When a motor is enabled, its coils are powered and it keeps its position. It is almost impossible to manually turn its axis. This is good for precision purposes, but it also means that both motors and driver chips are “flooded” with power and will warm up.

And last, but not least, we need a way to determine the plotter’s direction:

digitalWrite(dirPin, direction);

The following table lists the functions and the pins

Function Motor1 Motor2
Enable 2 5
Direction 4 7
Step 3 6

Before we can use the pins, we need to set them to OUTPUT mode in the setup() section of the code


pinMode(enPin1, OUTPUT);
pinMode(stepPin1, OUTPUT);
pinMode(dirPin1, OUTPUT);
digitalWrite(enPin1, LOW);

With this knowledge, we can easily get the stepper to move around:


    totalRounds = …
    for (int rounds =0 ; rounds < 2*totalRounds; rounds++) {
       if (dir==0){ // set direction
         digitalWrite(dirPin2, LOW);
       } else {
         digitalWrite(dirPin2, HIGH);
       }
       delay(1); // give motors some breathing time
       dir = 1-dir; // reverse direction
       for (int i=0; i < 6400; i++) {
         int t = abs(3200-i) / 200;
         digitalWrite(stepPin2, HIGH);
         delayMicroseconds(70 + t);
         digitalWrite(stepPin2, LOW);
         delayMicroseconds(70 + t);
       }
    }

This will make the slider move left and right.
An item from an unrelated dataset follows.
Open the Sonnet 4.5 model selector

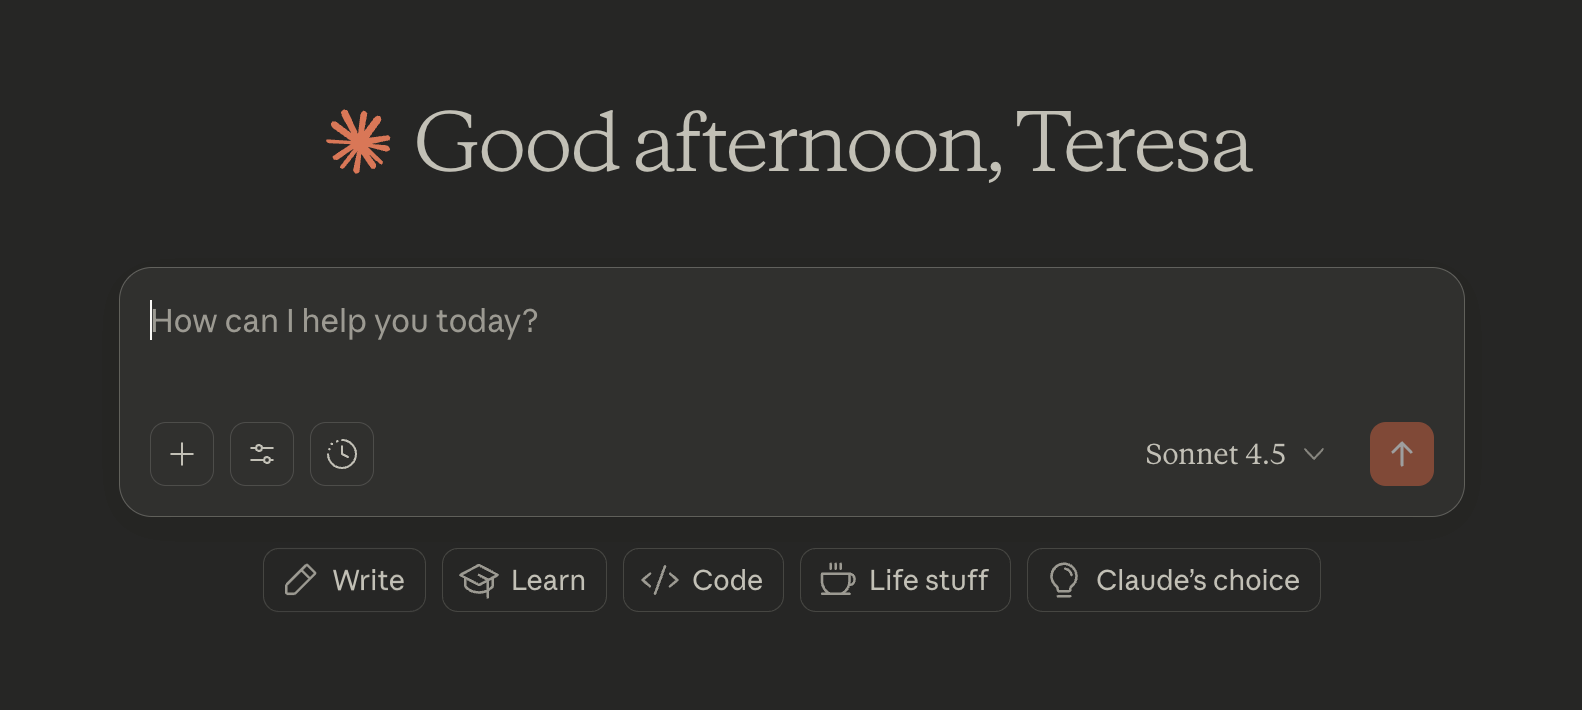point(1215,454)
This code deals with one stepper, but for an X-Y plotter, we have two axes to consider.

Command interpreter

I started to implement a simple command interpreter to use path specifications, such as:

"X30|Y30|X-30 Y-30|X-20|Y-20|X20|Y20|X-40|Y-25|X40 Y25

to describe relative movements in millimeters (1mm equals 80 steps).

The plotter software implements a continuous mode, which allows a PC to feed large paths (in chunks) to the plotter. (This how I plotted the Hilbert curve in this video.)

Building a better pen holder

In the first image above, the pen was tied to the Y-axis with some metal string. This was not precise and also did not enable the software to raise and lower the hand (this explains the big black dots).

I have since created a better, more precise pen holder that uses a servo to raise and lower the pen. This new, improved holder can be seen in this picture and in the Hilbert curve video linked above.

The pen is attached with a little clamp (the one shown is a size 8 clamp typically used to attach cables to walls). The servo arm can raise the pen; when the arm goes down, gravity will lower the pen.

Driving the servo

Driving the servo is relatively straightforward: Just provide the position and the servo does all the work.


#include

// Servo pin
#define servoData PIN_A1

// Positions
#define PEN_UP 10
#define PEN_DOWN 50

Servo penServo;

void setup() {
  // Attach to servo and raise pen
  penServo.attach(servoData);
  penServo.write(PEN_UP);
}

I am using the servo headers on the Motor 4 place of the FabScan shield, so I’ve used analog pin 1.

Lowering the pen is as easy as:

 penServo.write(PEN_DOWN);

Next steps

One of my next steps will be to add some end detectors, but I may skip them and use the StallGuard mode of the TMC2130 instead. Those detectors can also be used to implement a home command.

And perhaps in the future I’ll add a real Z-axis that can hold an engraver to do wood milling, or PCB drilling, or acrylic engraving, or … (a laser comes to mind as well).